How to Interpret Your Bloodwork on TRT: Key Labs and Their Meaning

Written by Adam Maggio | Medically reviewed by Dr. Mitchell Ross, MD, ABAARM

When on TRT, regular bloodwork monitoring helps optimize therapeutic effects and minimize risks. Key labs to track include total and free testosterone, estradiol, hematocrit, and PSA, with target ranges individualized based on lab standards and clinical context.

Understanding Testosterone Levels on TRT

Target serum testosterone on TRT usually falls between 500 to 700 ng/dL, depending on the lab's reference range. For example, the Endocrine Society’s guidelines suggest maintaining serum testosterone in the mid-normal range for healthy young men. A level consistently over 1000 ng/dL raises concerns for supraphysiologic dosing and potential side effects such as polycythemia or gynecomastia.

Free testosterone measurement complements total testosterone because around 2-3% of testosterone is unbound and biologically active.

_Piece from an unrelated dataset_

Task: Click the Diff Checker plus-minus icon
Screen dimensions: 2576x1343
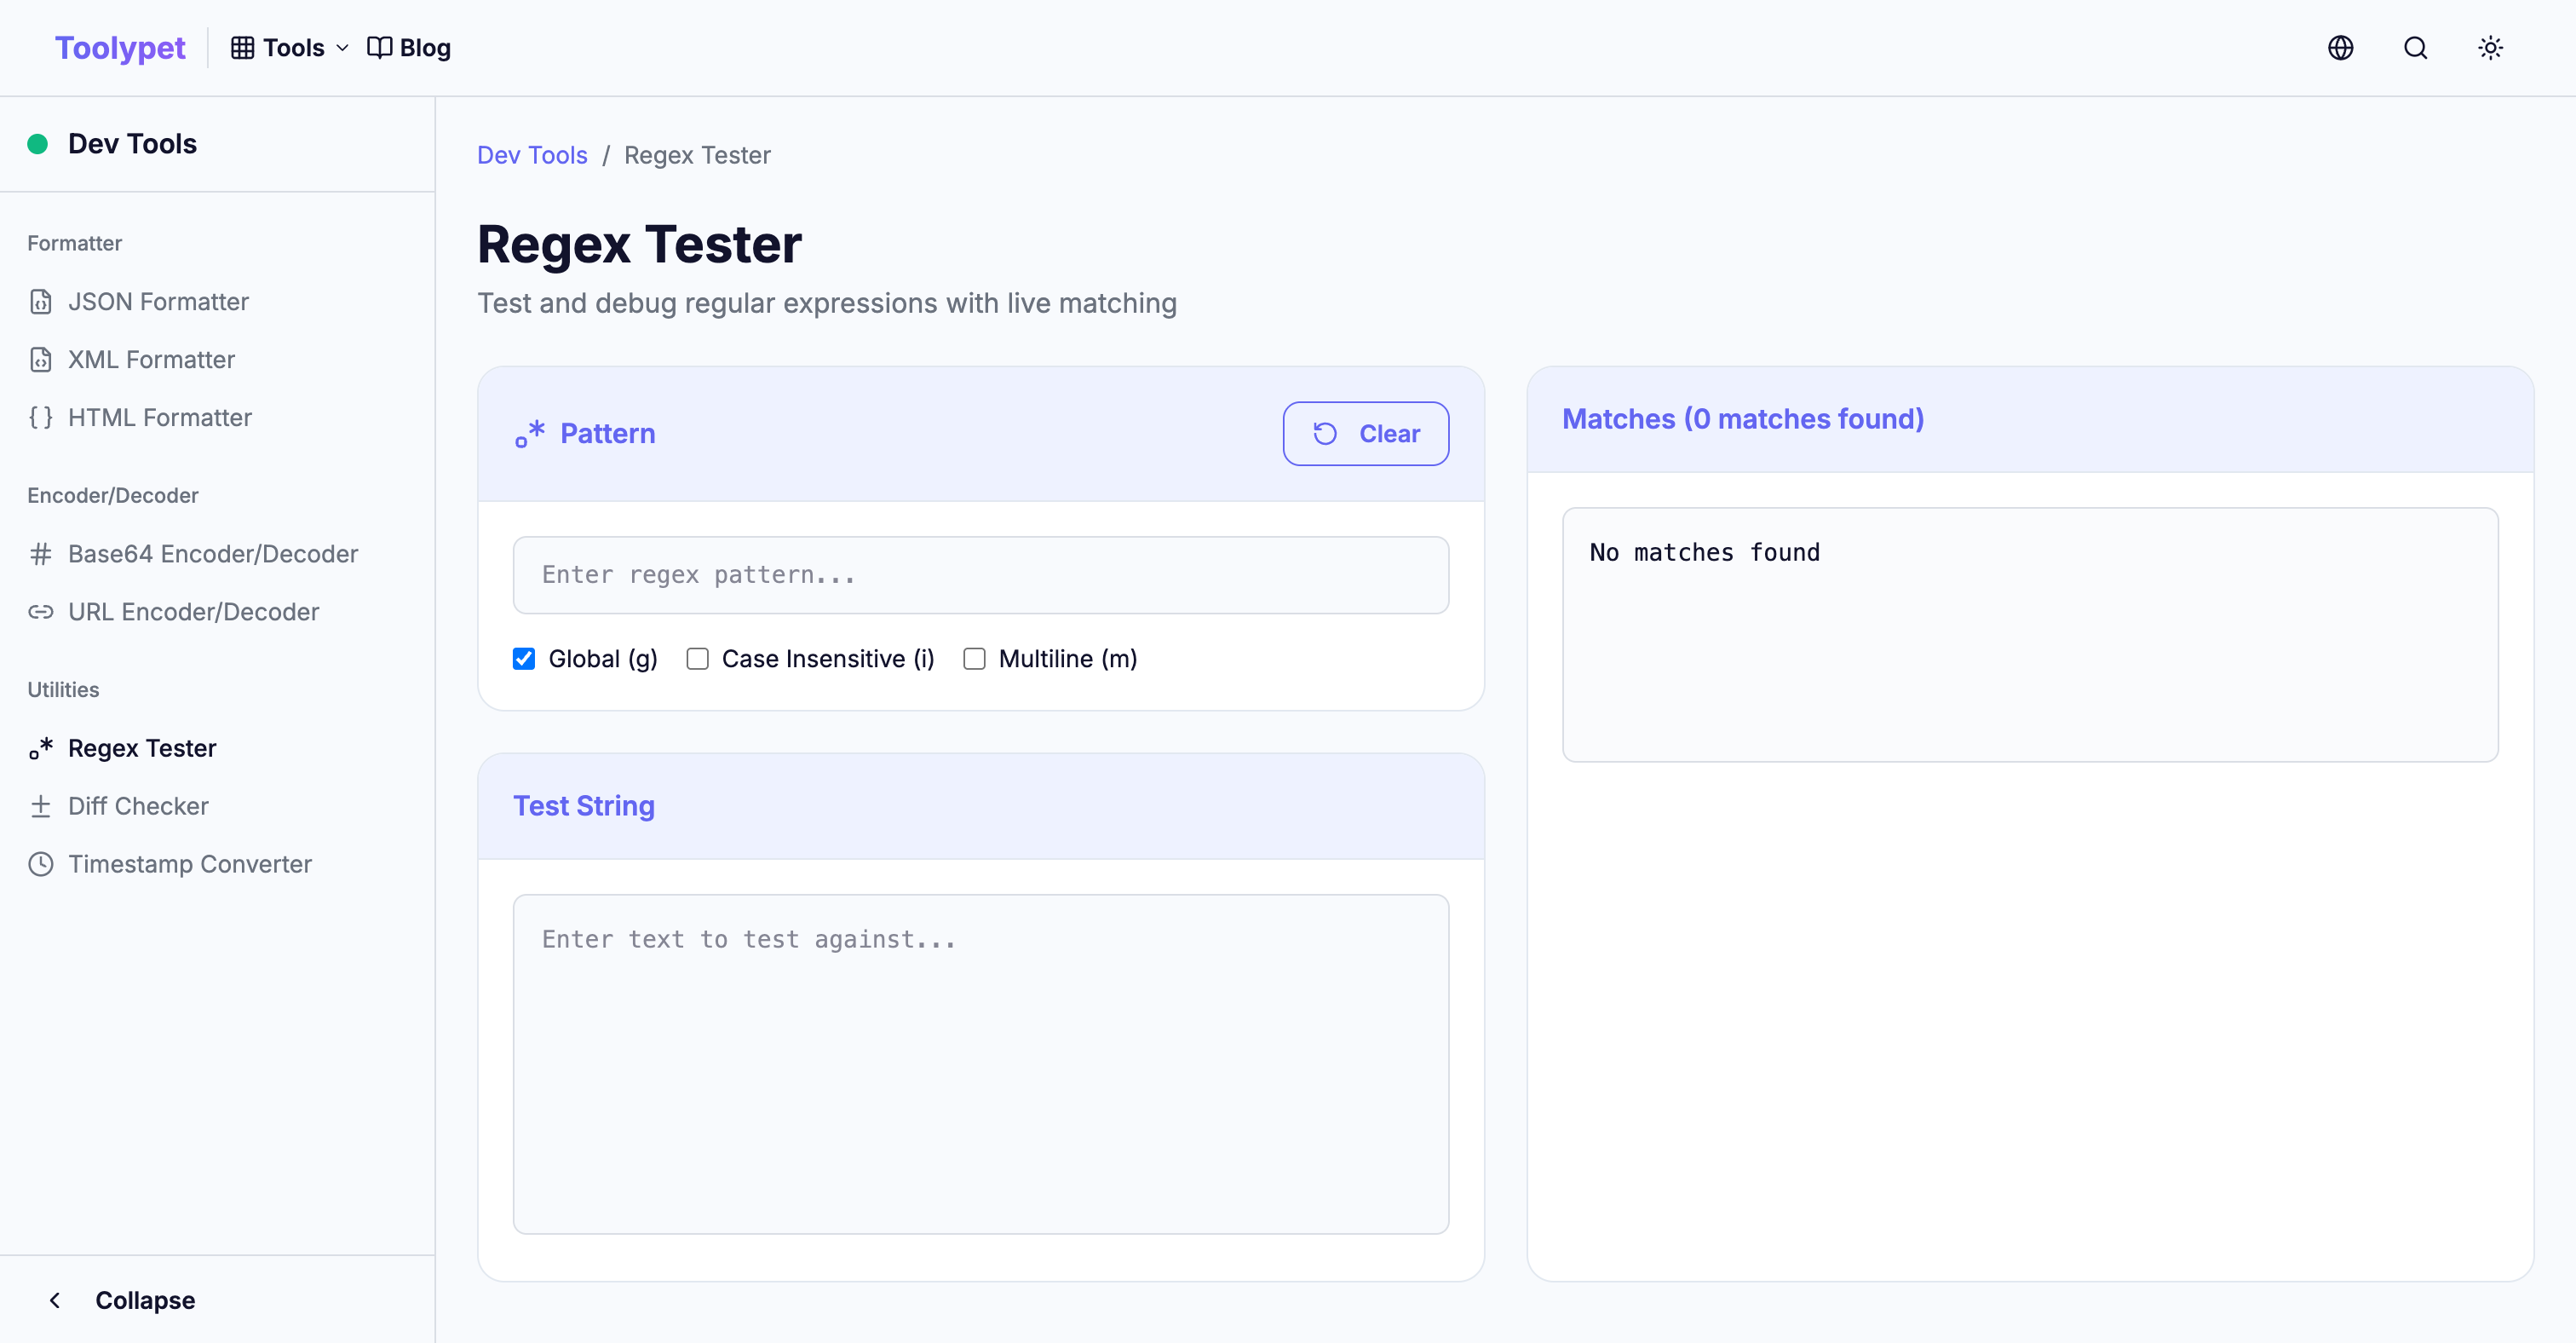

Free testosterone levels of approximately 9-30 ng/dL are typical in eugonadal men. Testing both helps discern issues like high SHBG, which could bind excess testosterone and hide symptoms despite normal total levels.

Timing Matters: When to Draw Labs

For injectable testosterone enanthate or cypionate given weekly at 100-150 mg, bloodwork should be drawn mid-week, around day 3-4 post-injection, to capture near-peak levels. Testing on the day before the next injection can underestimate peak testosterone and mislead dose adjustments. For daily transdermal TRT (1% testosterone gel, approximately 50 mg/day), random morning labs work due to steady absorption.

Estradiol: Balancing Benefits and Risks

Estradiol (E2) usually rises during TRT because testosterone converts to estradiol via aromatase enzymes, especially in adipose tissue. Clinicians aim to maintain E2 levels between 20-40 pg/mL. Levels below 20 pg/mL may cause joint pain, low libido, and mood symptoms. Excess E2 (>50 pg/mL) can lead to water retention, gynecomastia, or emotional lability.

Research by Dr. Shalender Bhasin highlights the importance of monitoring estradiol, as patients with suppressed E2 during aromatase inhibitor therapy sometimes report persistent sexual dysfunction, despite normal testosterone. Thus, indiscriminate use of aromatase inhibitors is discouraged—only consider them if symptoms and labs consistently reflect high estrogen.

Hematocrit and Hemoglobin: Watch for Polycythemia

TRT often elevates hematocrit due to testosterone’s stimulation of erythropoiesis. Normal hematocrit values are approximately 40-50% for men; values above 54% increase the risk of thrombosis.

Higher doses, such as 200 mg weekly testosterone injections, tend to elevate hematocrit more significantly than lower doses. Patients with baseline hematocrit above 50% or smoking history are at greater risk. Studies by Corona et al. (2016) note that therapeutic phlebotomy or lowering the TRT dose effectively manage polycythemia.

Prostate-Specific Antigen (PSA) Monitoring

Prostate cancer screening remains controversial on TRT. Baseline PSA should be measured before initiating TRT and monitored every 6-12 months thereafter. A rise greater than 0.75 ng/mL/year or exceeding 4.0 ng/mL warrants urological referral.

Most men on TRT show minimal PSA changes, but patients with a history of prostate hyperplasia or cancer require more cautious surveillance, as noted by studies from Morgentaler and Traish (2013).

Other Labs to Track

Comparison: Injectable vs. Topical Lab Variability

Injectable testosterone administers higher single doses with peak-trough fluctuations, causing variable lab levels depending on timing. By contrast, topical gels provide steadier absorption, resulting in less fluctuation but generally lower peak testosterone. This difference guides the timing of labs and interpretation of results.

For instance, a patient on 100 mg injectable testosterone weekly may measure 750 ng/dL mid-week, but levels could drop below 350 ng/dL just before the next dose. In contrast, daily 50 mg transdermal doses maintain a more constant level around 400-600 ng/dL.

Actionable Takeaway: Optimize Your TRT with Targeted Lab Monitoring

Order serum total testosterone, free testosterone, estradiol, hematocrit, and PSA every 3-6 months during the first year, then biannually if stable. Draw labs mid-cycle for injectables to capture peak serum concentrations. Adjust dose to maintain testosterone between 500-700 ng/dL and estradiol around 30 pg/mL. If hematocrit exceeds 52-54%, reduce dose or consider phlebotomy. Reassess clinical symptoms alongside labs to tailor therapy safely and effectively.